What security issues are lurking in your production applications, waiting to bite you?
This is a surprisingly difficult question. Despite the availability of more security tools and techniques than ever, most teams aren't confident that their applications are free of dangerous vulnerabilities before shipping. Why?
Engineering teams and security teams both want to ship secure software, and know that they need to shift left to do this, but it's hard to make this a reality. Current tools and practices are geared around scanning for and reporting on vulnerabilities. As a result, developers are flooded by a firehose of noisy scan results that are hard to make sense of and tempting to ignore.
Shipping more secure software requires developer engagement, so it needs to be easier for dev teams to adopt security practices into the development process. Paying down a mountain of security debt just to keep shipping is seldom realistic.
Simple security is better security
There are two very powerful ways to improve security that are easier to adopt into the development process — keeping up to date, and detecting changes that make things worse.
- Keep up to date — Moving to newer versions of packages or container base images when they become available means that you get the latest fixes from the maintainers and reduce known vulnerabilities over time. Integrating updates into your development flow means that you take up fixes as they become available rather than having to remember to update periodically.

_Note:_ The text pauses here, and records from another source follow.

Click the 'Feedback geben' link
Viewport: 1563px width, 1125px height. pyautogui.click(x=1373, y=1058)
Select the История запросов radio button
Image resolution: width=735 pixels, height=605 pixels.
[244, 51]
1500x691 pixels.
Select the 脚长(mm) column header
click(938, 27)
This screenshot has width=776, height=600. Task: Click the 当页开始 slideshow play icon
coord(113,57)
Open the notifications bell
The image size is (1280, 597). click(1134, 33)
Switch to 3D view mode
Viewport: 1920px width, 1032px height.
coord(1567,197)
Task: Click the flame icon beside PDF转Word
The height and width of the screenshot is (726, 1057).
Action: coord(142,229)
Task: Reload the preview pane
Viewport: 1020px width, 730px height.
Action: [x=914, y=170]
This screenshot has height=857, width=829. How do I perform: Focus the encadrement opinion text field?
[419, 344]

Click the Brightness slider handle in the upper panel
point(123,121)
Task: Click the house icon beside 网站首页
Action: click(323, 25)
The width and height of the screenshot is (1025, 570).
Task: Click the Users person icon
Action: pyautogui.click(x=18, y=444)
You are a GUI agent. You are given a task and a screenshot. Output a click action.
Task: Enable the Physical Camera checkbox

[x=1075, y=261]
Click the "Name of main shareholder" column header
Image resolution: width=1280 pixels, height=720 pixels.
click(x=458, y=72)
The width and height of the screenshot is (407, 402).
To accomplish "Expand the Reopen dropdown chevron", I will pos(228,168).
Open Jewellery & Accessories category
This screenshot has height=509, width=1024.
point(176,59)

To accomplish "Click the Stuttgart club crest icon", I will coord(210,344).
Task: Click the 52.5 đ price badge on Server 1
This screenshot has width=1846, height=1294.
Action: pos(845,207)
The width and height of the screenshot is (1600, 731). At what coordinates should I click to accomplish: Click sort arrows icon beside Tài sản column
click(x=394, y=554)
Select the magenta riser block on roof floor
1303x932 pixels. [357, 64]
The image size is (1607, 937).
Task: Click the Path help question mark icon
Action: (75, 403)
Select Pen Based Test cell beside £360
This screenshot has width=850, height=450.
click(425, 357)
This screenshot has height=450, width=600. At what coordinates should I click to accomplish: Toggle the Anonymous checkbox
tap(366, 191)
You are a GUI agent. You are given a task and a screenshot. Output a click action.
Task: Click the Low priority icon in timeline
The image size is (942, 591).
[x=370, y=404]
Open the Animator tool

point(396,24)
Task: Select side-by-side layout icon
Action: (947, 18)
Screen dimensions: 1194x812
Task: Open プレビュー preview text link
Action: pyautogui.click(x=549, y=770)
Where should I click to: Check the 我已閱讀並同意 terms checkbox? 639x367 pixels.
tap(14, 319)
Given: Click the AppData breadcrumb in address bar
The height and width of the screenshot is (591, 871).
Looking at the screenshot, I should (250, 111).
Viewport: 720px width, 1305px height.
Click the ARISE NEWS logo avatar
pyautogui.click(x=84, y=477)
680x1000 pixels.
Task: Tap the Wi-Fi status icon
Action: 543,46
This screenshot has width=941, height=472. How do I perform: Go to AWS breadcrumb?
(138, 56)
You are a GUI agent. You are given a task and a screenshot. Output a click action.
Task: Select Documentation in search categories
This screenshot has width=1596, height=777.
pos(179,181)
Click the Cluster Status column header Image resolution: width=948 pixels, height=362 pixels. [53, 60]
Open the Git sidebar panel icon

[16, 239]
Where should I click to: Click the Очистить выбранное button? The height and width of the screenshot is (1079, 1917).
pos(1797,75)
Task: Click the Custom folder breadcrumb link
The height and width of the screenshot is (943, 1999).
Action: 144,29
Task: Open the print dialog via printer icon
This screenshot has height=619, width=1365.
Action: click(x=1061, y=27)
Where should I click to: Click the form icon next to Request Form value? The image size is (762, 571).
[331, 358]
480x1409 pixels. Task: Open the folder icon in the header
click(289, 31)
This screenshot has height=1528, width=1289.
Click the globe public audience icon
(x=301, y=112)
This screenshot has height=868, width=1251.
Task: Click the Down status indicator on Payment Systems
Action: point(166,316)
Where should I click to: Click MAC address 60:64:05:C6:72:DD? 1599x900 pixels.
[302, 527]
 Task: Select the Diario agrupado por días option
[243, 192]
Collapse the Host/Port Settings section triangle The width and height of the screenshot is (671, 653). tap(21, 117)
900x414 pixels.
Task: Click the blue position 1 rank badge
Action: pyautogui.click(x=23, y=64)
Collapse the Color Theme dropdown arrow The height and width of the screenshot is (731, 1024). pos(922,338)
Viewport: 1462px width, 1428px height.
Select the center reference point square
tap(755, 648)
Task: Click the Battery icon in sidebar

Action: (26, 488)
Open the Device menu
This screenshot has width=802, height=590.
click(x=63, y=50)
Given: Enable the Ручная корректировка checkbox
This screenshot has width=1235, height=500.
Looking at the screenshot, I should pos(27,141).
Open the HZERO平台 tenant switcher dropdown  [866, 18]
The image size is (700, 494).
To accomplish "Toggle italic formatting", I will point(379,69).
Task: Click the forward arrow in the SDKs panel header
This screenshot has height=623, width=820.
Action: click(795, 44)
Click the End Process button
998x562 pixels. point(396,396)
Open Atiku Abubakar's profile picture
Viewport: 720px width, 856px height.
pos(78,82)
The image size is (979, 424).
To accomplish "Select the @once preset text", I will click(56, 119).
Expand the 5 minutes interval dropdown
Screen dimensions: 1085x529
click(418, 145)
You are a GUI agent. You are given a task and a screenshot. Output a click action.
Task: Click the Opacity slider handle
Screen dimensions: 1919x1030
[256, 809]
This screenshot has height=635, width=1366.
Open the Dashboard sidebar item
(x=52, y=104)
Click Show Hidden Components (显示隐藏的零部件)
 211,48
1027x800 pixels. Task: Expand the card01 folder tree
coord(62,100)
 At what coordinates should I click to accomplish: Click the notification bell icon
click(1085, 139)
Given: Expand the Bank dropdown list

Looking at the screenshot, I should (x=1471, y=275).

- Detect changes that make things worse — Looking at the security impact of changes when they happen makes it much easier to address critical issues before they get out into the wild. Knowing that a build of an app introduces a new high-severity vulnerability compared to the version running in production means that you can intervene and ensure that changes don't make the app less secure. Over time, this ratchets up the security of your applications and helps align developers and security teams.
While these approaches are conceptually simple, they are hard to adopt without tooling support. It's easier for a service to track new releases and suggest the necessary changes than for a human. Detecting changes that make things worse turns out to be a difficult problem, especially for Dockerfiles. While various tools track Docker base image vulnerabilities, built images heading to production may have a very different security footprint due to package updates and other changes at build time.
At Atomist, we've been working on solving these problems and just shipped an early access version of a service that helps you keep up to date and know when new vulnerabilities are introduced. Initially, we're focusing on Docker image security and will apply the approach to other aspects of application security over time.
The initial ship, available now, supports:
- Keeping Docker base image tags updated — Helps minimize vulnerabilities and ensures consistent builds by keeping base image tag references in your Dockerfiles up to date. See a recent blog by Atomist engineer James Carnegie for why this is is important, whatever tools you use.
- Checking for unsupported Docker images — Detects when tags for official Docker images are no longer supported. People often set tags and lose track of when an image is no longer supported by the maintainer, meaning that bugs and vulnerabilities don’t get fixed. Atomist co-founder, Jim Clark, wrote a blog breaking down what's up with official images.
- Dockerfile best practices — Avoid common Dockerfile misconfigurations and usage that can cause security and operational problems. This feature scans Dockerfiles checking for issues related to Docker's best practices for Dockerfiles. This uses hadolint/ShellCheck under the covers.
- Providing an overview of Docker image status across your repositories in a single screen. See which images have been built from which repositories and whether the base images are up to date and supported.
Soon we'll be adding support for keeping new image vulnerabilities out of production that goes beyond simple base image tracking by linking commits to built images so developers and security engineers are on the same page.